俺は壊れかけた閂を外して、ゆっくりと蔵の中へ入っていった。すると、二つの影が、
「「…うちらに何か用でもあるん?」」
「!?」
人が、いるっ!?
「…おーい?」
「何で黙っとるん?」
一人一人しゃべってるよ…
「う、うん…えと、君たちは、一体?」
ようやく闇に目が慣れてきて、二人の姿がはっきりと見える様になった。
黒い和服(!?)によく映える白い肌。
おかっぱの髪。顔は面の様なもので隠れている。
細くて高い、澄んだ声。
ほんの少しの声の違いが無ければ見分ける事すら出来ないであろう。それ程そっくりで、生まれる時代を間違えた様な二人だった。

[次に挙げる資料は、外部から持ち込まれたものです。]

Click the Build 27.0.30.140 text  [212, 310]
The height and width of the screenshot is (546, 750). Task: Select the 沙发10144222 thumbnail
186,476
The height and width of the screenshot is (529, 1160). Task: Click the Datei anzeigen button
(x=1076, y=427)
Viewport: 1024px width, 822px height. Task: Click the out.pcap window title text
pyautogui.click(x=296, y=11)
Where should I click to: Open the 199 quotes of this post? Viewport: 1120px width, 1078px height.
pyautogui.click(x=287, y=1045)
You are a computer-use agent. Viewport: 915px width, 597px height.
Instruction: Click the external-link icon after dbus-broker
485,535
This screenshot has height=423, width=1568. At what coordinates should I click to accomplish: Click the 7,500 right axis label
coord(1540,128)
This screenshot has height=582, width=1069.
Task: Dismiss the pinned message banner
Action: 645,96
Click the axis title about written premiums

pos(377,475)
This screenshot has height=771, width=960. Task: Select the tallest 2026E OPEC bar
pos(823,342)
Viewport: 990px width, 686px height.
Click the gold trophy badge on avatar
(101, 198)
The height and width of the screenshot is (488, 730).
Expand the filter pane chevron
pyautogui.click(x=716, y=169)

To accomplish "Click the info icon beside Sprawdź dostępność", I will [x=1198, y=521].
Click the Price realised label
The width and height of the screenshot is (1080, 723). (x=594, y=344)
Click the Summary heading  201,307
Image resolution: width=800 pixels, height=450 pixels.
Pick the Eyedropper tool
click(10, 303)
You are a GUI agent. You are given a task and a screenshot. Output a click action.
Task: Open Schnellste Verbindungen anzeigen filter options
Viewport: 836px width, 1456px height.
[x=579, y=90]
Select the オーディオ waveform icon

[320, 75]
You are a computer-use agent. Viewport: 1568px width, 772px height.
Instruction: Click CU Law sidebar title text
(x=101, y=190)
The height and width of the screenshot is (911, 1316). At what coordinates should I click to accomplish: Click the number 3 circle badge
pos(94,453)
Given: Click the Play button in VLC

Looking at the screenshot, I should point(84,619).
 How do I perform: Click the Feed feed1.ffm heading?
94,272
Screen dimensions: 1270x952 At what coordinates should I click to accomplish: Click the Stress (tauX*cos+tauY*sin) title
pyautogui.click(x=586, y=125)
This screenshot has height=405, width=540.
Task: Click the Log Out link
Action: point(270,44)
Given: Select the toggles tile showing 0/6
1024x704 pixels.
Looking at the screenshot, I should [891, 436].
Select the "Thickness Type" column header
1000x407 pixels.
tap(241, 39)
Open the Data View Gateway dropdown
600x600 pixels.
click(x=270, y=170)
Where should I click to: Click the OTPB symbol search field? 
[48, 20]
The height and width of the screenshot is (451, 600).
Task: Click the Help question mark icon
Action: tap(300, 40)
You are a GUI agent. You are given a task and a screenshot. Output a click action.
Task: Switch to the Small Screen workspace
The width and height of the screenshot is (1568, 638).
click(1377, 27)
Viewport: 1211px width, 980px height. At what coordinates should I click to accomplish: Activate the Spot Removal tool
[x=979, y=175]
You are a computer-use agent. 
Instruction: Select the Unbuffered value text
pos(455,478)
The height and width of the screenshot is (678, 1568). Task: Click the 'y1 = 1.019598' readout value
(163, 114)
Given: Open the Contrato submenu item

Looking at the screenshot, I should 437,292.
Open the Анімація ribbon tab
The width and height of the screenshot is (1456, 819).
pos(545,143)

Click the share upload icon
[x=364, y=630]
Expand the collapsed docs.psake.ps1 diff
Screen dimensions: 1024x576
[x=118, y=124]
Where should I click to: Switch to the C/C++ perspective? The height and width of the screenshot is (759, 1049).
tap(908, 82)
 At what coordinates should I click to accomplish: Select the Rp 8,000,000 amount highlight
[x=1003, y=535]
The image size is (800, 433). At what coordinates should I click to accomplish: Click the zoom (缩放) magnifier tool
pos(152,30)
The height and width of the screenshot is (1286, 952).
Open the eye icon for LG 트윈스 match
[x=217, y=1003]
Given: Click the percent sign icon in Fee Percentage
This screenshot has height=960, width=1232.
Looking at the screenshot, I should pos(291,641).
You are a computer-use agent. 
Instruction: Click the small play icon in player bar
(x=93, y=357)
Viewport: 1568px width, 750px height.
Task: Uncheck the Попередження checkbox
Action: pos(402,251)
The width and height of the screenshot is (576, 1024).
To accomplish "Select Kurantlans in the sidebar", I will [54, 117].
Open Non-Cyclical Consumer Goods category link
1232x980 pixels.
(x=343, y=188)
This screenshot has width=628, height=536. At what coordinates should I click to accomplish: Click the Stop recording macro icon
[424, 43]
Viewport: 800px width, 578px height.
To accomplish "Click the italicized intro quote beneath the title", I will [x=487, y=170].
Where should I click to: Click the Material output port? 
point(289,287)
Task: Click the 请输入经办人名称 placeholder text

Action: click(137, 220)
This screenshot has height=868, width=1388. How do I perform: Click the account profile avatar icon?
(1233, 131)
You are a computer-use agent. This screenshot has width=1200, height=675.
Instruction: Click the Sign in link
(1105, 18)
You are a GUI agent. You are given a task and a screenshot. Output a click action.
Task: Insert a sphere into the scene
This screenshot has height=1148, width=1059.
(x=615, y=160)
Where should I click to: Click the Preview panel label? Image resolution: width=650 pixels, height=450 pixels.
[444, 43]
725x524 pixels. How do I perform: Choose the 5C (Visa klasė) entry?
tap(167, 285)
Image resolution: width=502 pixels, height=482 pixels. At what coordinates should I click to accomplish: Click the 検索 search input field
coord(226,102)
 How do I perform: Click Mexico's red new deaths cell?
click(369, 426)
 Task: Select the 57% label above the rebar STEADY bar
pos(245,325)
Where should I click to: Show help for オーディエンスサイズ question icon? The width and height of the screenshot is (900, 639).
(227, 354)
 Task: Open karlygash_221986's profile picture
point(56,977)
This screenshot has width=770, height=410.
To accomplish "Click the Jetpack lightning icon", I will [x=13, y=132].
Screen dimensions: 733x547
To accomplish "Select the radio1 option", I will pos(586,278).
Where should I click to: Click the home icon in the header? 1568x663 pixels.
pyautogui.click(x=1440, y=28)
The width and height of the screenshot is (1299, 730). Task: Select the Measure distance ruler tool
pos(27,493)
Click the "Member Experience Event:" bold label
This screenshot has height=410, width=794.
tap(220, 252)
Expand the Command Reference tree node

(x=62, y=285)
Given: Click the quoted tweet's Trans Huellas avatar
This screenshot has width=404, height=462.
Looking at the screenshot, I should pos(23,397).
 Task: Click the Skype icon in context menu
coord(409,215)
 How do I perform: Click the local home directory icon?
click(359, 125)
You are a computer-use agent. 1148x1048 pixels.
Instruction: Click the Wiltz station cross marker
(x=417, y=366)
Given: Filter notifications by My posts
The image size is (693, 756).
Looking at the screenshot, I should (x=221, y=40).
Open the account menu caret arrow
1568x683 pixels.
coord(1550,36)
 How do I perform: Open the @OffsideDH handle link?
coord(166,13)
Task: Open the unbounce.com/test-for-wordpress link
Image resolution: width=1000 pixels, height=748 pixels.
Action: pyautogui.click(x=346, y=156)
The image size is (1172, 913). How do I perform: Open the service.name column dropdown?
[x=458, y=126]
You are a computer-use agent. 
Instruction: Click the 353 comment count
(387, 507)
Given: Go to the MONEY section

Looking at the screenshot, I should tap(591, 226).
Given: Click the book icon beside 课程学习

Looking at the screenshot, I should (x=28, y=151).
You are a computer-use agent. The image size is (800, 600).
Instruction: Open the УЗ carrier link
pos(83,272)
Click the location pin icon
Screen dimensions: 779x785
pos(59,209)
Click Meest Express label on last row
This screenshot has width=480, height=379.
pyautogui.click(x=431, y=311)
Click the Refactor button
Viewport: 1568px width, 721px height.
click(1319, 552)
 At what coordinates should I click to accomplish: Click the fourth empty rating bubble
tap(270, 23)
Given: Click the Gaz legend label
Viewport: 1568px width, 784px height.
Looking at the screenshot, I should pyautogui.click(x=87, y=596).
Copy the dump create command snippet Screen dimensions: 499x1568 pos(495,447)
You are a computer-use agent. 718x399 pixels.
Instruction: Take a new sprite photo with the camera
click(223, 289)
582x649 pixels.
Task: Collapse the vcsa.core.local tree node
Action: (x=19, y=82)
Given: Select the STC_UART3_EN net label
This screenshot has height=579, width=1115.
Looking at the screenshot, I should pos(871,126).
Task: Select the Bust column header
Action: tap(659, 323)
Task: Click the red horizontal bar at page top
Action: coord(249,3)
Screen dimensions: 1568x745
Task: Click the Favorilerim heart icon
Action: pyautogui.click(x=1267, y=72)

しかし、何よりも俺が異常に感じたのは、この二人が全くこっちを見もせずに、ずっと墨で絵を書いている事だった。
「その絵…なに?」
文字とも模様ともつかない何か。
それが何なのか俺には全くわからないのに、不思議と今にも動き出しそうな迫力を感じた。
「ん、これか?」
「これはな、うちらの心や。」
「…心?」
こんな複雑怪奇な絵が。
「そう、心。」
「うちらの、心。」
「「………一枚やろうか?」」
そして、二人は、面の向こうからこっちをじっ…と見て、言った。
「あぁ、忘れとった。」
「うちらの名前。」
右側が、
「うちの名前は菫。」
左側が、
「うちは絵筆。」
「まぁ、お前になら教えても良いやろ。どうせ使えないし。」
そう言った後、二人はもう一度、
「「ーーで、これは?」」
「どう?」
「いらない?」
………正直、不気味だった。
だが、それに勝る好奇心で、俺はそれを受け取ってしまったのだ…
「よし。」
「受け取った。」
「「よしよし。」」
………?
「何?俺がこれを受け取ったから何なの…?」
すると、二人は面の下でくすりと笑って(そんな気がした)、
「言ったやろ?」
「これはな、うちらの心や。」
「お前がこれを受け取った。」
「その意味がわかるか?」
わからない……
「あのな。つまり…」
「お前はうちらを受け入れた。」
「これで、うちらは、」
ーお前に、干渉できるー
次の瞬間、俺はこんな不気味なものを受け取った事を、死ぬ程、文字通り本当に死ぬ程後悔したのだった…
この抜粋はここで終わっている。